Schwäbische Zeitung (Bad Waldsee / Aulendorf)
Chemiekonzerne erleiden Schlappe vor Gericht
EU-Kommission darf bereits zugelassene bienenschädliche Insektizide nachträglich verbieten
LUXEMBURG (AFP) - Das Gericht der Europäischen Union hat die Teilverbote mutmaßlich bienenschädlicher Neonikotinoide bestätigt. Das Gericht wies mit dem am Donnerstag verkündeten Urteil die Klagen des deutschen Chemiekonzerns Bayer und des Schweizer Herstellers Syngenta in vollem Umfang ab. Umweltschützer erklärten, dass mit der Entscheidung der Naturschutz über wirtschaftliche Interessen gesiegt habe.
Die EU-Kommission hatte 2013 den Einsatz der als bienenschädlich geltenden Neonikotinoide mit den Wirkstoffen Clothianidin, Thiamethoxam und Imidacloprid in großem Umfang verboten. Dagegen klagten Bayer und Syngenta mit dem Ziel, die Verbote für nichtig zu erklären. Syngenta beantragte zudem Schadenersatz in Höhe von mindestens 367,9 Millionen Euro.

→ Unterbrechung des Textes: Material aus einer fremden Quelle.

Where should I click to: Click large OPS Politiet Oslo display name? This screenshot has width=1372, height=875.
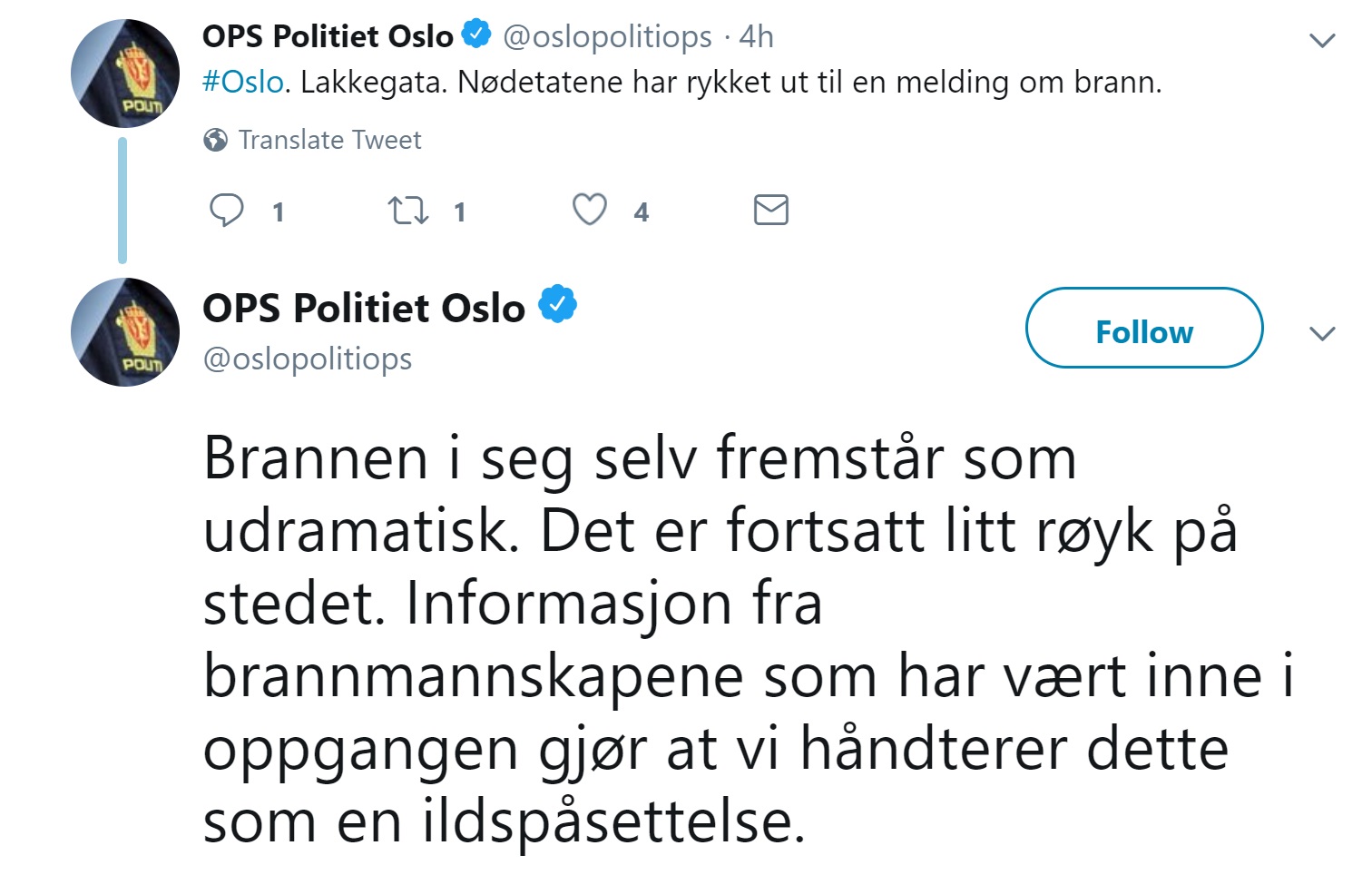pyautogui.click(x=364, y=309)
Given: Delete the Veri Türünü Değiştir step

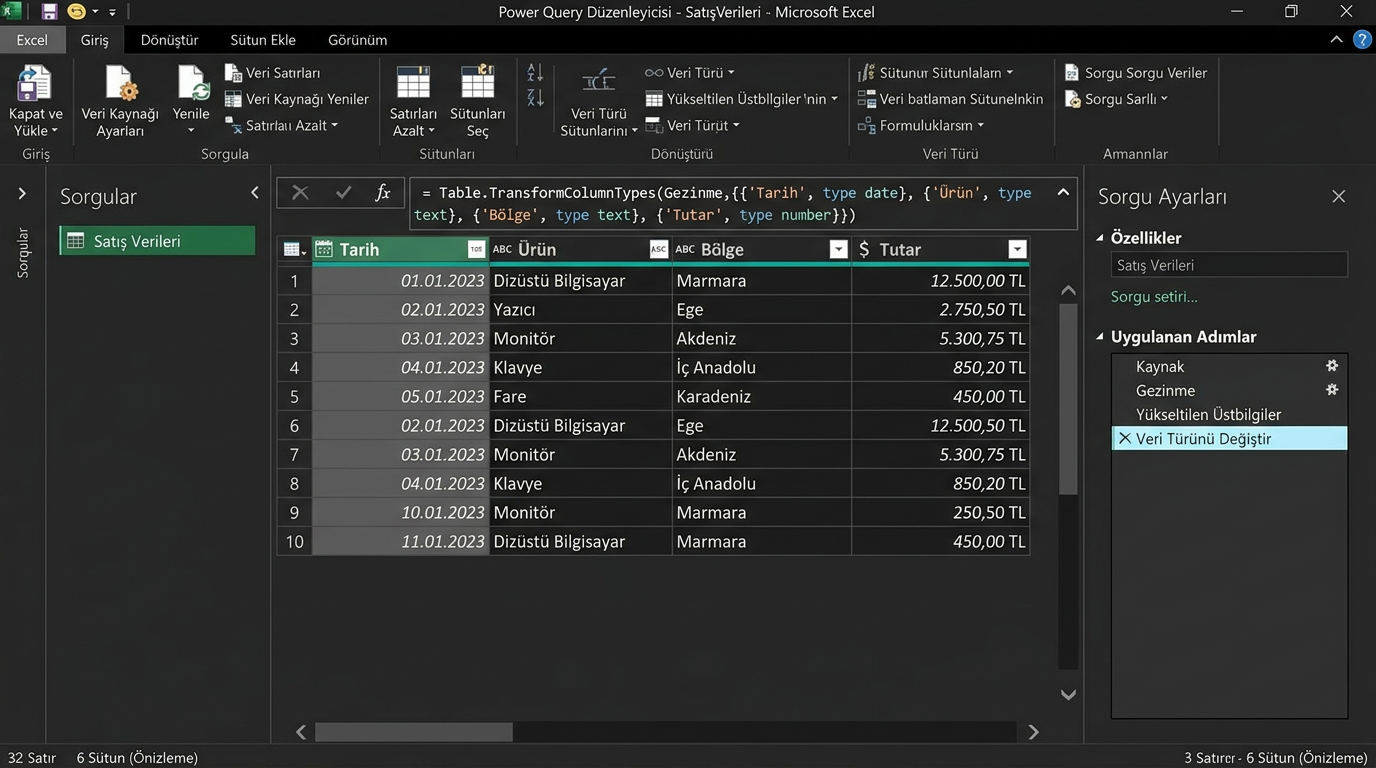Looking at the screenshot, I should pos(1124,439).
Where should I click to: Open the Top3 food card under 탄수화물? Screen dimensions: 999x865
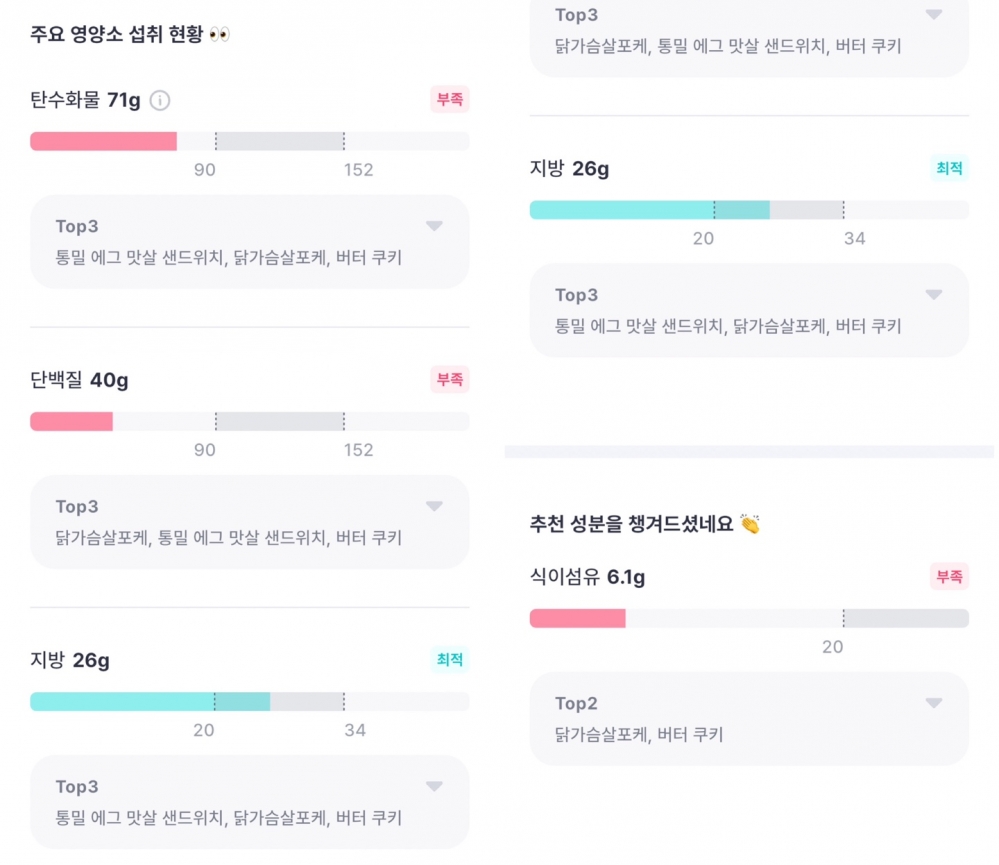(249, 242)
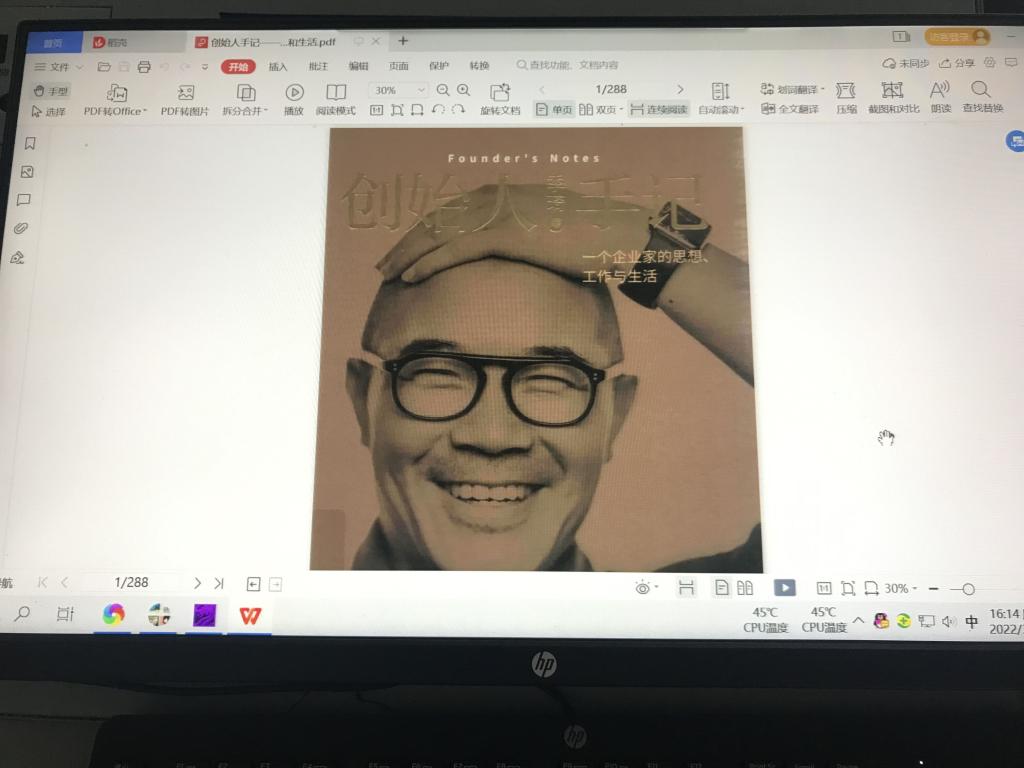Toggle 连续阅读 continuous reading

coord(658,109)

Das EU-Gericht wies diese Klagen nun „in vollem Umfang“ab. Es verwies dazu auf verschärfte Anforderungen auf Unionsebene, wonach Bienen den fraglichen Wirkstoffen nur in „vernachlässigbarer Weise“ausgesetzt werden dürften oder die Verwendung „keine unannehmbaren akuten oder chronischen Auswirkungen auf das Überleben und die Entwicklung der Bienenvölker“haben dürfe. Die Kommission habe darlegen können, dass die festgestellten Gefahren den Schluss zuließen, dass die strittigen Wirkstoffe nicht mehr den Zulassungskriterien entsprächen.
Der Präsident des Deutschen Naturschutzrings, Kai Niebert, bezeichnete die Entscheidung als „vollum- fänglichen Erfolg für Mensch und Natur“. Das Gericht habe „beispielgebend klargestellt, dass der Schutz unserer Lebensgrundlagen über wirtschaftlichen Interessen steht“.
Die Anwälte gehen nach eigenen Angaben aber davon aus, dass über den Fall in zweiter und letzter Instanz auch noch der Europäische Gerichtshof (EuGH) entscheiden muss.
Beschränkungen und Verbote erließ die EU-Kommission 2013 auch für Pflanzenschutzmittel mit dem Wirkstoff Fipronil. Dagegen klagte der BASF-Konzern. In diesem Fall erklärte das Gericht die Maßnahmen zur Beschränkung des Einsatzes für nichtig, weil sie ohne vorherige Folgenabschätzung ergangen seien.
Erst Ende April erließ die EU eine weitere Verordnung, die den Freilandeinsatz von drei Pflanzenschutzmittelwirkstoffen aus der Gruppe der Neonikotinoide gänzlich verbietet. Das jetzt veröffentlichte Urteil dürfte auch dafür von Bedeutung sein.